Today’s delicious dish – Gingerbread Oatmeal
There are many good reasons to eat oatmeal. It is a nutritious whole grain, and it contains both soluble and insoluble fiber, which have been shown to have some powerful health benefits. A bowl of warm oatmeal is a hearty and comforting dish, any hour of the day or night.
You might see more than one type of oats in your grocery store. Instant oats are usually found in packets, with flavorings and sweeteners added. Quick oats are plain oats that have been steamed and pressed thin; they cook pretty quickly. Old fashioned oats are also plain oats that have been steamed and rolled flat; they have more texture than quick oats and take longer to cook. Steel cut oats look like chopped up rice; they take quite a while to cook.

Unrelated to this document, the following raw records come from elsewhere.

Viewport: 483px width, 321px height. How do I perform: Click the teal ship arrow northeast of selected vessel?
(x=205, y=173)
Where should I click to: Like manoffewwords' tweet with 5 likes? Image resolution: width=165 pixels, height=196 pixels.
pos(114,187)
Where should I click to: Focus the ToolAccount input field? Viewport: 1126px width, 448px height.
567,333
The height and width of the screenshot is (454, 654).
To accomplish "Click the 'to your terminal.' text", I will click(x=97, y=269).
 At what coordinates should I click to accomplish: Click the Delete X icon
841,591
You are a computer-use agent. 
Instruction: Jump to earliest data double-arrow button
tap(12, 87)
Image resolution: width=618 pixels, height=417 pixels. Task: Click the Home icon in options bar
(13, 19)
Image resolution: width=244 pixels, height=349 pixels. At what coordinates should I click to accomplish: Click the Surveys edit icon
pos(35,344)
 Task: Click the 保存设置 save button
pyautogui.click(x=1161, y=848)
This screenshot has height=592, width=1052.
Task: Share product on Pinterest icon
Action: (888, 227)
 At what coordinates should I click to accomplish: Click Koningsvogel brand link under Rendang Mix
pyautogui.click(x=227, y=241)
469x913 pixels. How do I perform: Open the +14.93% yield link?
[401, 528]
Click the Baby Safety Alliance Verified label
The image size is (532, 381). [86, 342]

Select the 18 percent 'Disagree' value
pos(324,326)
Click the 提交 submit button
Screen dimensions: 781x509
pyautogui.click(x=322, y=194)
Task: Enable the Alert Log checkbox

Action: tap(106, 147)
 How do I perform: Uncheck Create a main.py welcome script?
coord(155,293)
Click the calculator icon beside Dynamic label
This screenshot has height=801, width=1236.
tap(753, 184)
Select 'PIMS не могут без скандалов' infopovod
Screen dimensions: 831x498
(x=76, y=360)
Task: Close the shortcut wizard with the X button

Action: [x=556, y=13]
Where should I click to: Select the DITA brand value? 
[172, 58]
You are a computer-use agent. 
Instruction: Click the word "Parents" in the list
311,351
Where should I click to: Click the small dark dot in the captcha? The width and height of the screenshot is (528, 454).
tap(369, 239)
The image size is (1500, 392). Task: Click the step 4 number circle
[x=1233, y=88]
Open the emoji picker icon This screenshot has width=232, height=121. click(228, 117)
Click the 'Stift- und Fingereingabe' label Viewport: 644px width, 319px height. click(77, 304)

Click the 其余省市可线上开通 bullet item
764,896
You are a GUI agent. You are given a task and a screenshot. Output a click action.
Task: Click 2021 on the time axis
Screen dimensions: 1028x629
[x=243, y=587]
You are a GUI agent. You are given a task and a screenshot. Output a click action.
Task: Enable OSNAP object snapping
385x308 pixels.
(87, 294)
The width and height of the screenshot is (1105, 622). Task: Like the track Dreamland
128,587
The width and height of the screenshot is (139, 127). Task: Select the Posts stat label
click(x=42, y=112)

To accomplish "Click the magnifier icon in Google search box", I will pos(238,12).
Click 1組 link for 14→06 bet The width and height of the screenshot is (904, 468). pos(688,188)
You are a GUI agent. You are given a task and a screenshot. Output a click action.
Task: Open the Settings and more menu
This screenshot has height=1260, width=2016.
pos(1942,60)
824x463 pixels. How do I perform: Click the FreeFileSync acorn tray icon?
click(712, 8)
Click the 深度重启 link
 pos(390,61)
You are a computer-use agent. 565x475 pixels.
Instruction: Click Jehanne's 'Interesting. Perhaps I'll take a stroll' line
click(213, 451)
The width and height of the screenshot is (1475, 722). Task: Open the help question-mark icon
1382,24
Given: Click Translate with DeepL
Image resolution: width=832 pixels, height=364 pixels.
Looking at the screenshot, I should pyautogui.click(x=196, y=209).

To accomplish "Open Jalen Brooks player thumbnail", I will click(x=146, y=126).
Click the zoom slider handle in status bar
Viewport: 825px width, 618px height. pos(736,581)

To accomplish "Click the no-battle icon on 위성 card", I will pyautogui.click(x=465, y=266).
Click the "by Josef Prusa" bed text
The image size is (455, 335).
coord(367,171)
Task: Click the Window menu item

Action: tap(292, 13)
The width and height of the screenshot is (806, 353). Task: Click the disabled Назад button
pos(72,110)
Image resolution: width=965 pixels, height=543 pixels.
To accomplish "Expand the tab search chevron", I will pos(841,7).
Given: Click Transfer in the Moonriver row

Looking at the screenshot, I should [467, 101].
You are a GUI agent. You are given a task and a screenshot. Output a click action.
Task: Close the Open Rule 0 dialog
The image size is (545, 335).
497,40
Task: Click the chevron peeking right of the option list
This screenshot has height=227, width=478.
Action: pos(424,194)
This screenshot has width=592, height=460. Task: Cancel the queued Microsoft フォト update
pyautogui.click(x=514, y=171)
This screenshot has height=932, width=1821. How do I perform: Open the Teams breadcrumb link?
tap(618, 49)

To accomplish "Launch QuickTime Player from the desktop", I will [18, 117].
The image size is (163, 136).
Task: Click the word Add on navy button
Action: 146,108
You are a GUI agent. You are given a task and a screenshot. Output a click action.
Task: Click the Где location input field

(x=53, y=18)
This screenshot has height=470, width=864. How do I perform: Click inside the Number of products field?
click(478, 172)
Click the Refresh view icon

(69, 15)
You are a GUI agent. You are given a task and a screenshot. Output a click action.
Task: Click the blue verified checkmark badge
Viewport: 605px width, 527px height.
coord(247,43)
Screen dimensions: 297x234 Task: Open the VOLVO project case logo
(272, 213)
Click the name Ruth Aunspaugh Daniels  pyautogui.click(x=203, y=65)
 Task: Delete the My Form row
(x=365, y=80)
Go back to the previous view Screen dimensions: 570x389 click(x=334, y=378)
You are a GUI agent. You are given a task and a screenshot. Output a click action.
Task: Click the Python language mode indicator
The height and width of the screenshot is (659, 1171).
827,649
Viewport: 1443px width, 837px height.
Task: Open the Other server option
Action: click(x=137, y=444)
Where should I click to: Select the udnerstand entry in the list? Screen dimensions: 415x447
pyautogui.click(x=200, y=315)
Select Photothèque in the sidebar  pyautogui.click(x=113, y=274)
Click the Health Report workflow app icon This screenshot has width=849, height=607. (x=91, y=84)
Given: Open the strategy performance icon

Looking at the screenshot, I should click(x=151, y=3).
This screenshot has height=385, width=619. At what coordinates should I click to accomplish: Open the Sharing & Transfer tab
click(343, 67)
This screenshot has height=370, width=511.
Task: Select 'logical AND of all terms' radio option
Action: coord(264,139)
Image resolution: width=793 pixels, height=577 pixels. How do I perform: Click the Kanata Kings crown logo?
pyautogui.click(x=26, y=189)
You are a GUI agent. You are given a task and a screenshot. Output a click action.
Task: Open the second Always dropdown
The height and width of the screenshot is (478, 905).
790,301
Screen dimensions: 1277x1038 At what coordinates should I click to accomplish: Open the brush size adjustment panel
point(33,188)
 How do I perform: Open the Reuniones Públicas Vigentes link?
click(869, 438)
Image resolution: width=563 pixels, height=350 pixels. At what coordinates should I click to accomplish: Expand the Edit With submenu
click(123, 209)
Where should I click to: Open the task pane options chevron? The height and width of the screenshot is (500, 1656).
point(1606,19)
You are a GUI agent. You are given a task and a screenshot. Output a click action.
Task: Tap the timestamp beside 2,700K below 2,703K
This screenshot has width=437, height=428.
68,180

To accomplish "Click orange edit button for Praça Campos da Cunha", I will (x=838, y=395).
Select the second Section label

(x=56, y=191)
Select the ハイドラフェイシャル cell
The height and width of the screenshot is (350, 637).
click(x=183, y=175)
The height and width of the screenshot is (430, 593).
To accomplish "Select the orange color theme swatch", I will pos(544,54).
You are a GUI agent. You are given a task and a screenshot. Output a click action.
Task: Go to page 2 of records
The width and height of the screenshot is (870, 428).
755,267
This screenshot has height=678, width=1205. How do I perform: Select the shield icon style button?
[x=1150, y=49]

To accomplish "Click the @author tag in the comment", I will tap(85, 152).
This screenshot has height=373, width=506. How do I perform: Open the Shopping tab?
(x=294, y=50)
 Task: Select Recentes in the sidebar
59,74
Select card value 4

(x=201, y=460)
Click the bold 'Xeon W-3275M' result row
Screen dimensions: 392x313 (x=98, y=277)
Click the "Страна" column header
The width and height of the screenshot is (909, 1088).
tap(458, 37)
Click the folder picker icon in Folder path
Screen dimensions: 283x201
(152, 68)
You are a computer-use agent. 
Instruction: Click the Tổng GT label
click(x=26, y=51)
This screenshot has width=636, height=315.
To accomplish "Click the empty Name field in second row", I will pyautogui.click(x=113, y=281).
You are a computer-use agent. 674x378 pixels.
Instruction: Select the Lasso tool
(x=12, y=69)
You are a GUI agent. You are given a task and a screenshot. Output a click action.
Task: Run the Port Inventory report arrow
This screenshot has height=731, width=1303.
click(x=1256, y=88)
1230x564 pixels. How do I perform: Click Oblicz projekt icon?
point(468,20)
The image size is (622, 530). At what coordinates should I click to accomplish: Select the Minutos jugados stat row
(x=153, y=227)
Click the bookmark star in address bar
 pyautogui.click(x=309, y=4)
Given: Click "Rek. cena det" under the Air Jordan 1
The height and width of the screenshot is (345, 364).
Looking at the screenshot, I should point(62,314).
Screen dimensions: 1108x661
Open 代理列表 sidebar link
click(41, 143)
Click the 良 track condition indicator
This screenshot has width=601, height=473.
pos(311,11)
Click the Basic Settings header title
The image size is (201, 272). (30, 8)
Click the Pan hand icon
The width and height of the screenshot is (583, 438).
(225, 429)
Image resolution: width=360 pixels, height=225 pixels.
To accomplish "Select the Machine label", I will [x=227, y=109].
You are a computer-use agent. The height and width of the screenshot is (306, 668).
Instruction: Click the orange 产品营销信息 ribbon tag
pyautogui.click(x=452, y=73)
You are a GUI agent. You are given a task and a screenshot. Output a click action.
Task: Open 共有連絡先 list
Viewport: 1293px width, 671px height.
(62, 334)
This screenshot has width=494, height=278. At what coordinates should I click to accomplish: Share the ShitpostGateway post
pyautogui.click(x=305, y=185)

This recipe will give you a bowl of oatmeal that is very reminiscent of gingerbread, with its delicious warming spices. I love it topped with brown sugar and 2% milk, but you should choose what suits you best.
Gingerbread Oatmeal
- 3 1/3 cups water
- 1/4 teaspoon salt
- 1/2 teaspoon ground cinnamon
- 1/2 teaspoon ground ginger
- 1/4 teaspoon ground nutmeg
- 1/8 teaspoon ground cloves
- 2 cups old fashioned oats
- 2 Tablespoons molasses
Combine water, salt, and spices in sauce pan. Bring to a boil. Add oats. Bring back up to a boil. Turn down burner and cook over medium heat for 5 minutes, stirring occasionally. Remove from heat and stir in molasses.
Let sit 2-3 minutes before serving.
Makes about 4 cups cooked oatmeal, or 4 servings (about 1 cup each)
Nutritional information (per serving): 182 calories, 2.5 grams fat, 0 grams saturated fat, 5 grams protein, 35 grams carbohydrate, 7 grams sugars, 4 grams fiber, 0 milligrams cholesterol, 150 milligrams sodium
Cost per serving: 38 cents
Preparation time: 10 minutes
What happens next?
Cooked oatmeal keeps very well. I portion my leftover oatmeal into microwaveable containers and have them ready in the fridge. Any other day, it is easy to microwave a container of oatmeal for about 2 minutes, top with brown sugar and milk, and enjoy.
Cooked oatmeal also can be frozen. Be sure to thaw it completely before you heat it up in the microwave.
I usually save 1 serving (about 1 cup) to use in my favorite pancake recipe.
Another day’s delicious dish – Oatmeal Pancakes
The leftover oatmeal, along with applesauce and some whole wheat flour, makes these pancakes hearty and moist. If you don’t want to use whole wheat flour, you can substitute all purpose flour. This recipe makes large pancakes. If you want smaller pancakes, use 1/4 cup batter per pancake, and you will have 16 small pancakes.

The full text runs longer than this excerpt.